[[ The data open ]]

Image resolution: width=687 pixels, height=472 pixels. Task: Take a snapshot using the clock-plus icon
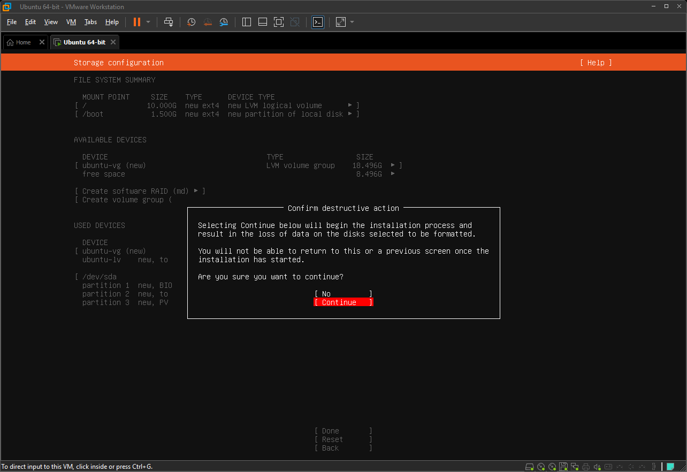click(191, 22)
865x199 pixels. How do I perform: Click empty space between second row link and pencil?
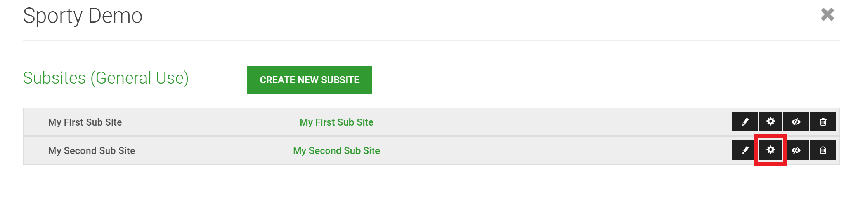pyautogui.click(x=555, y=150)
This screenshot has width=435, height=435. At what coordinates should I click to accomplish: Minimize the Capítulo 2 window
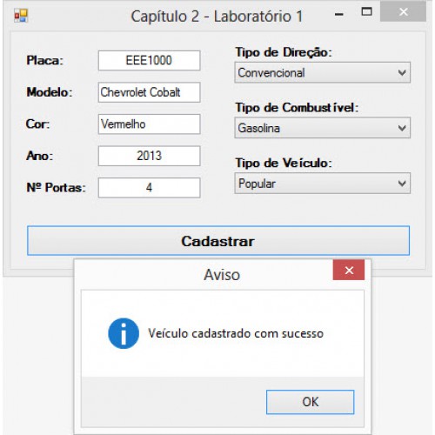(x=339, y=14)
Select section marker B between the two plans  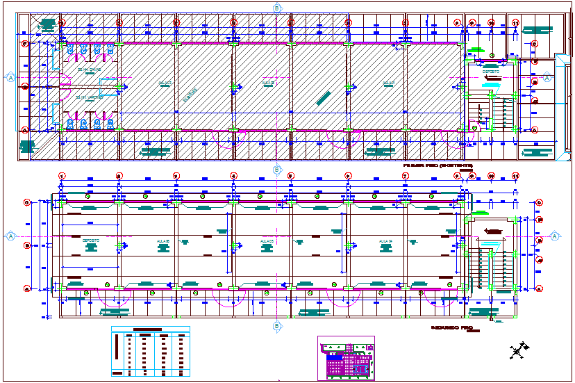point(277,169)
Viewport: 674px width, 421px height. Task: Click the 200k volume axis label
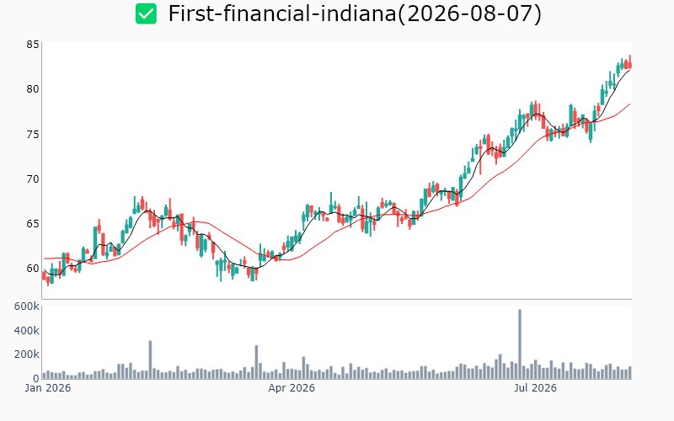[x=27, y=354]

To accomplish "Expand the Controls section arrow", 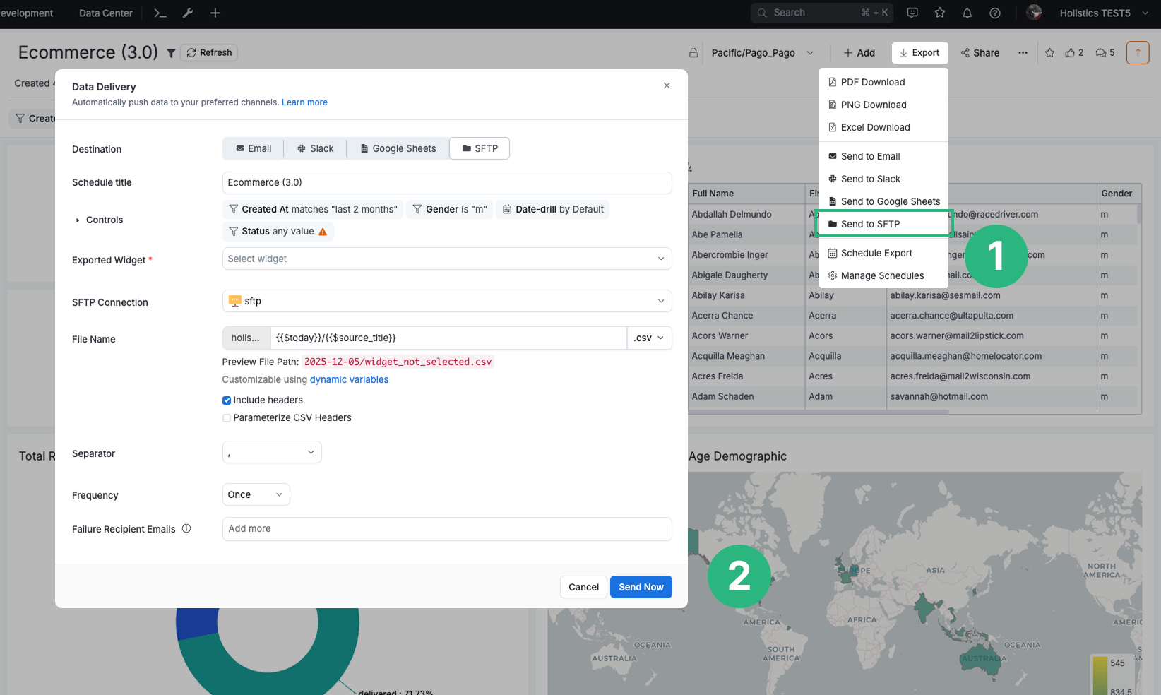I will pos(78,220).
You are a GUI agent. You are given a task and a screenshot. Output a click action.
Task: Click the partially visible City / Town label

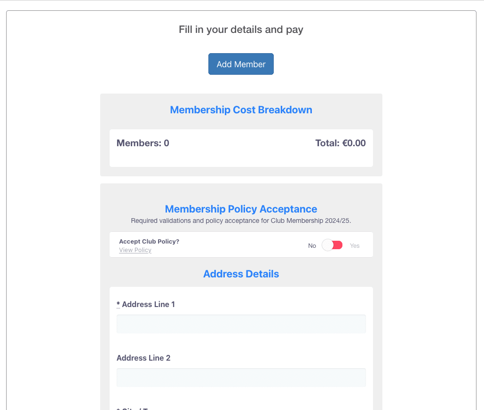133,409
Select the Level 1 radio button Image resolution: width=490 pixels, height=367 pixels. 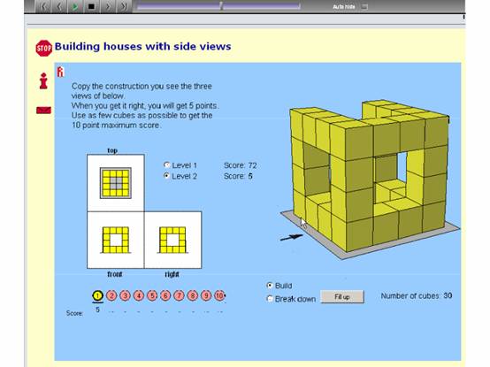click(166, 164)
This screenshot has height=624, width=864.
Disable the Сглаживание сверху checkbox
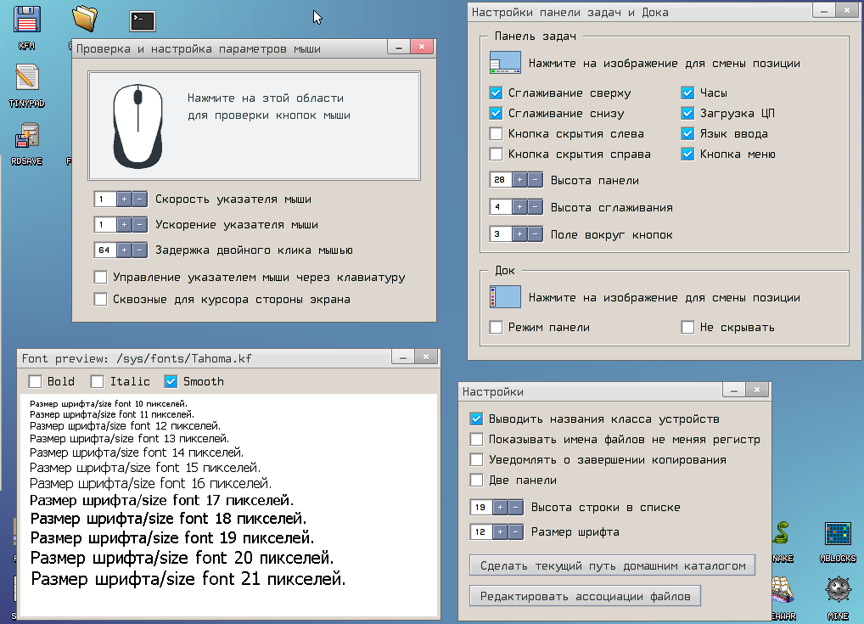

[[ The data closed ]]

#### Work instructions:
Write out only the lines from the one that contains "This screenshot has height=624, width=864." through the last line of the records above, both included, word for word and without the pictures.

#### Output of the task:
This screenshot has height=624, width=864.
Disable the Сглаживание сверху checkbox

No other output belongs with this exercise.